I have not heard of separating lipids by electrophoresis. TLC and HPLC are more commonly used. I have heard of capillary electrophoresis but it sounds like you are trying to separate lipids by gel electrophoresis.

Are these synthetic lipids or lipids from cells/tissues? How are you preparing the lipids for electrophoresis? What is your solvent?

Try

1. pre-stain lipids ( lipoproteins) with sudan black

2. charge different samples and controls in corresponding wells

3. put the gel in the electrophoretic chamber

Have you tried Nile Red?

Hi! I am wondering too if lipids could be separated by gel electrophoresis. However, once you are working with lipoproteins, protocols used in the article titled "In vivo interactions of apoA-II, apoA-I, and hepatic lipase contributing to HDL structure and antiatherogenic functions" may be useful. It can be downloaded from http://www.jlr.org/content/42/4/563.long. I hope this may be useful.

Http://www.cyberlipid.org/fraction/frac0010.htm

No, I haven't tried Nile Red. I'm gonna try :)

Yes, lipoproteins can be separated by gel electrophoresis, when you use non-denaturating conditions, without SDS.

Hi Michael,

long way to a good protocol:) Stay with Sudan black! Attached an old lit:

http://www.jlr.org/content/42/8/1331.full

Nice weekend n

Michael: Lipoproteins can being separated by agarose gel by electric charges, or policryalamide gel by size exclusion and electric charge, by Cappillary electroforesis which is used for certain lipoproteins, by HPLC . See several articles in my profile for HPLC , PAA and others to separate and measurement cholesterol in Small, dense LDL.. Avoid SDS in buffer. Regina Wikinski

Nile red tend to be influenced by the polarity of the lipid environment.

Or you can try Oil Red O.

Does any of the dyes mentioned have differential affinity towards any polar or non polar part of lipid?
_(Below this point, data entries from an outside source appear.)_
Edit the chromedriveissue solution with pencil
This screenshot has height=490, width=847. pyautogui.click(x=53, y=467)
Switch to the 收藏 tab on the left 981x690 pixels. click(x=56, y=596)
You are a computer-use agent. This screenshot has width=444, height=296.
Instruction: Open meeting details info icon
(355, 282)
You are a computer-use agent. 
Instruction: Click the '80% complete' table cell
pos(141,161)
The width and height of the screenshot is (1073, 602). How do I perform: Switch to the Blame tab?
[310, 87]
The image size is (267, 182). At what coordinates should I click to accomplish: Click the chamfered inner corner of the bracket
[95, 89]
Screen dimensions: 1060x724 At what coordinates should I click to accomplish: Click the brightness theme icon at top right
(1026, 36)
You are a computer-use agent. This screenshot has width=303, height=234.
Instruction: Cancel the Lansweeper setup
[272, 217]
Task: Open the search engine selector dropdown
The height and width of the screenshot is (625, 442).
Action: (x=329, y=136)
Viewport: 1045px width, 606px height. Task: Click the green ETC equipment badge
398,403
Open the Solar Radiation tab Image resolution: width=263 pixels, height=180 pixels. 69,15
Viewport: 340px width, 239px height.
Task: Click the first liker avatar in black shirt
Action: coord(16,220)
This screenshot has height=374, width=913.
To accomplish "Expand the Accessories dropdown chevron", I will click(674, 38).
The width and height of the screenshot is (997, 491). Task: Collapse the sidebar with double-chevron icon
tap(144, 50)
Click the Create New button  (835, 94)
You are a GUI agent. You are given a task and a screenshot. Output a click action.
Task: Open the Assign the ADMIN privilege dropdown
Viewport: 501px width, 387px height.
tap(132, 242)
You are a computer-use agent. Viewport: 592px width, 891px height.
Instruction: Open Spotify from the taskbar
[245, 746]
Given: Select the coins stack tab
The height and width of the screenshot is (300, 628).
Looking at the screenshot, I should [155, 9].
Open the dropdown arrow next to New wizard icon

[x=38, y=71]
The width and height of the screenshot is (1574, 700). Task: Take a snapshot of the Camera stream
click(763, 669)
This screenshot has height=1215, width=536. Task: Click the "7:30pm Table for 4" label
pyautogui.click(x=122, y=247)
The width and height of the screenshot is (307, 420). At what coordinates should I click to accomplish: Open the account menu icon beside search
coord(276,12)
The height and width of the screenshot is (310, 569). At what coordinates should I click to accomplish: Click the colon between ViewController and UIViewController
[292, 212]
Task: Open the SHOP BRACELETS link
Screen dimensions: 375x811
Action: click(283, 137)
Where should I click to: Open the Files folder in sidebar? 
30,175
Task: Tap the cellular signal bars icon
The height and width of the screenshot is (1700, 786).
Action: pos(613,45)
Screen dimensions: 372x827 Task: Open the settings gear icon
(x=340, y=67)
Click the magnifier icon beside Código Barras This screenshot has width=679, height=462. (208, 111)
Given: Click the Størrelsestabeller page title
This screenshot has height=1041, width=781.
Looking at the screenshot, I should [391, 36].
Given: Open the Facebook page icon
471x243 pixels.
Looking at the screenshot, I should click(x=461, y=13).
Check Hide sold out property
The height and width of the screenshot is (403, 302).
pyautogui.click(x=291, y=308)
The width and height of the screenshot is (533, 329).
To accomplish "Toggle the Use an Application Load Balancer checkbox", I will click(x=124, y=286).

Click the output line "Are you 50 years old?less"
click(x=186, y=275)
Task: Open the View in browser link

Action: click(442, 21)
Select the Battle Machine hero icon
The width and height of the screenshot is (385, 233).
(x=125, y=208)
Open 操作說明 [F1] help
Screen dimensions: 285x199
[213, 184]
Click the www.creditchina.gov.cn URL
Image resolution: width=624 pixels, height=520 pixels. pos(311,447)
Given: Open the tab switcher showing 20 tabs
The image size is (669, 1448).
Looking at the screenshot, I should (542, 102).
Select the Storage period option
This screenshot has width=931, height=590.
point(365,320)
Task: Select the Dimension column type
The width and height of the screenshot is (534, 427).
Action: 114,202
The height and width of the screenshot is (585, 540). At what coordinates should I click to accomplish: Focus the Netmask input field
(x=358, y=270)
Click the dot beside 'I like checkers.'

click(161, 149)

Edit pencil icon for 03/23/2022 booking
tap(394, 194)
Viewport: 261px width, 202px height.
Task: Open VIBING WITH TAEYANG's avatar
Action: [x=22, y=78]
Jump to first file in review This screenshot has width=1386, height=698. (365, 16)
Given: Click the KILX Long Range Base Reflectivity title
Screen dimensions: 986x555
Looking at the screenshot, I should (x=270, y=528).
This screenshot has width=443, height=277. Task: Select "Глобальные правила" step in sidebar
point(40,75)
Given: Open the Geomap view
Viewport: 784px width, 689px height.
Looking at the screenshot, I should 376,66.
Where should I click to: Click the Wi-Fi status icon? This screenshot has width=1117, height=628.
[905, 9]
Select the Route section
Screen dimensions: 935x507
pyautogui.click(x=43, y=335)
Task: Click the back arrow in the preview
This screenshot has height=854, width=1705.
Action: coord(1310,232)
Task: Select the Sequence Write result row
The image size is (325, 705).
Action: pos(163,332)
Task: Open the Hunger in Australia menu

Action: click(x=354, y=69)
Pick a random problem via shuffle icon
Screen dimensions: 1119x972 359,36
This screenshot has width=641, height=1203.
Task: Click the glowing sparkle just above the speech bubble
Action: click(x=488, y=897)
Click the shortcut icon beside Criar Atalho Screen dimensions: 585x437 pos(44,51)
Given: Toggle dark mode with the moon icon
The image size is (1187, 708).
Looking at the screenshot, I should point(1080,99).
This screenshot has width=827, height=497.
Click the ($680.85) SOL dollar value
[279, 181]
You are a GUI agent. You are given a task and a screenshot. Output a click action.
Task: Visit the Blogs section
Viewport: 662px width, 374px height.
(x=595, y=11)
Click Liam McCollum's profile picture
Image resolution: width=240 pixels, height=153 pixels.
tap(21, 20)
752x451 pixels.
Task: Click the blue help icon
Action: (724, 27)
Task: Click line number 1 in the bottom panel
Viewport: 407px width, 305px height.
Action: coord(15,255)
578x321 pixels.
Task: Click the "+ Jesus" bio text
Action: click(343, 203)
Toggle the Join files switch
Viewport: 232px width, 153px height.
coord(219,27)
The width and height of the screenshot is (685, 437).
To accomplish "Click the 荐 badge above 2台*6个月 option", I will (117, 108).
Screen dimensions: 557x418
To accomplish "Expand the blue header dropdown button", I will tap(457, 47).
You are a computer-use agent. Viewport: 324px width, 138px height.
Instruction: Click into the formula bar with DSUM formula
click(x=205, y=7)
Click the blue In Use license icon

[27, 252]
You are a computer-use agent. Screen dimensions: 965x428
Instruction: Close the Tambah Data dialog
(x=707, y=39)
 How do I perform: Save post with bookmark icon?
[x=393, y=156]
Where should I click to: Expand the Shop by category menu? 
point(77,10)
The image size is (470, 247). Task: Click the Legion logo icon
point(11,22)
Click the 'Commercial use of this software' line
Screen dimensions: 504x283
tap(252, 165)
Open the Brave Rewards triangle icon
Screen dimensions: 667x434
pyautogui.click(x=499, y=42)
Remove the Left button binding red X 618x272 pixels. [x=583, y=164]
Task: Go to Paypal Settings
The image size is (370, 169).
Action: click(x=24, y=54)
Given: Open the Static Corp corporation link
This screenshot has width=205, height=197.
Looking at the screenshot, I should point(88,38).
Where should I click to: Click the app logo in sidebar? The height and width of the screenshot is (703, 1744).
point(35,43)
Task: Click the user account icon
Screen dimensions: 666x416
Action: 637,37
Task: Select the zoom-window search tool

And which is most sensitivity and what is the minimum lipids required for detection for PAGE( or agarose gel ??)

Hai , iam from india .couurently working in lipids metabolisam , i facing technical problam to study lipids in gel . If possible please provide to me protocol to run gel .thank you by athi.

Anyone have experience running HPLC on "Oil red O"?